═════ TEXT UNDER STUDY

Randall Dishmon, Senior Portfolio Manager, Global Equities
As a professional money manager, I get asked all the time about my
"outlook" for the market. My answer has been the same for nearly 20
years…"I don’t have one". I don't…for good reason. I have not yet met
the person who has any ability to predict what the market is going to
do, but even more importantly: I don’t buy the market.
What the
market is going to do is often irrelevant to the outcome for my clients.
The question itself is the real problem. It shows a critical flaw in a
person's thinking – the only reason to ask that question is to attempt
to time the market…a perfect example of what I call "cyclical thinking".
I don’t like cyclical thinking. It is one of the main enemies of the
successful investor.
Successful investors have to be expert at
recognizing the difference between cyclical and structural. At the core
of my investing philosophy is this: I look for structural trends, simply
put "how is the world changing?". A perfect example that I’ve been
investing in for my entire career is the rise of ecommerce. It was not a
cycle that led to 4 years of ecommerce being favoured and then
mean-reverted to 4 years of brick and mortar retail outperforming.
That's the difference: cyclical change separates markets into growth
companies and value companies. Structural change separates the market
into winners and losers.
Losers don't mean revert…they go bankrupt. It is important to recognize the difference.
With
that in mind, here is my outlook, but not for the market, rather for
the structural growth trends I'm currently invested in:
• Move to the cloud
The
transition to cloud computing will continue stronger than before: prior
to COVID 19 it was considered a "nice to have", it is now considered
existential. As one CEO told me very recently, "If I don’t get to the
cloud like…yesterday, I don't have a business tomorrow". It is a
once-in-a-generation type shift that is changing the way every company
on the planet does business. Not many things do that.

══════════

## GOAL OF THE EXERCISE
Answer these from the investing text above:
1. For about how long has the writer given the same reply when asked for a market outlook?
2. What trend has the writer been investing in for an entire career?
3. Before COVID 19, how was the move to cloud computing viewed?
The material has no link to the investing text.

═════ STORED DATA

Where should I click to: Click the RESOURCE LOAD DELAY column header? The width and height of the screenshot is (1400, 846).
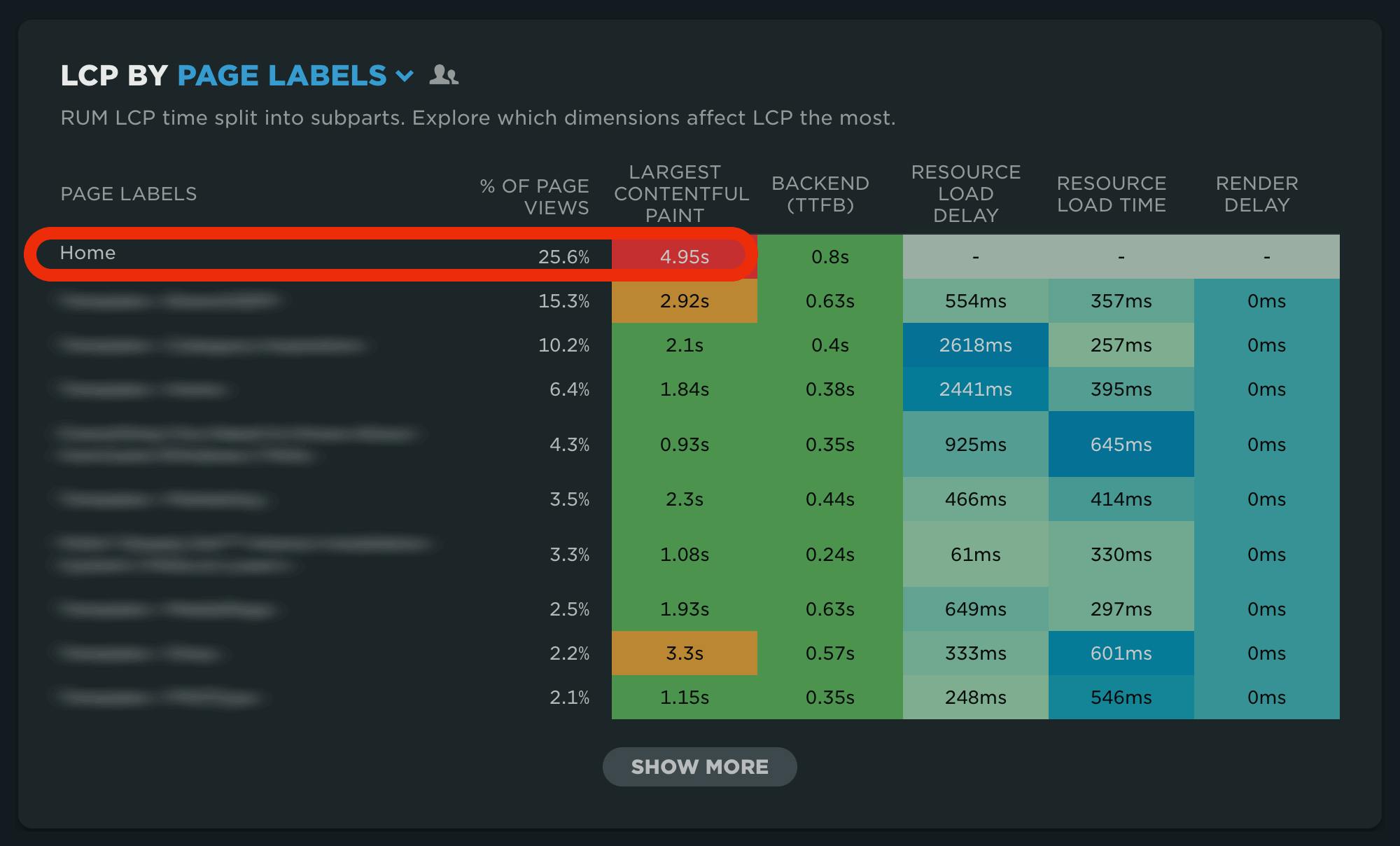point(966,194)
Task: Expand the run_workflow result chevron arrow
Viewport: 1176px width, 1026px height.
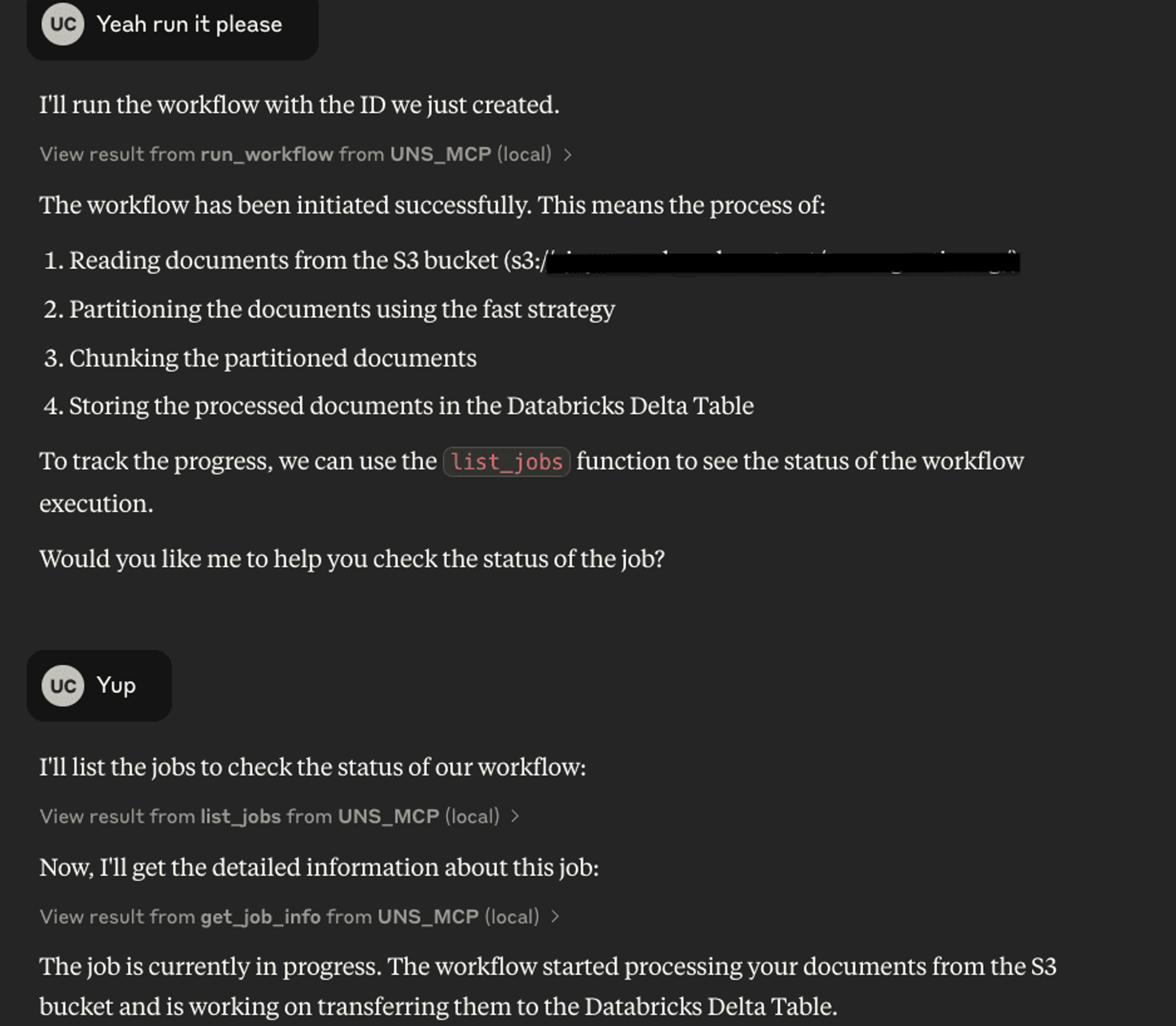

══════════

## PROBLEM SOLUTION
1. Nearly 20 years.
2. The rise of ecommerce.
3. As a "nice to have".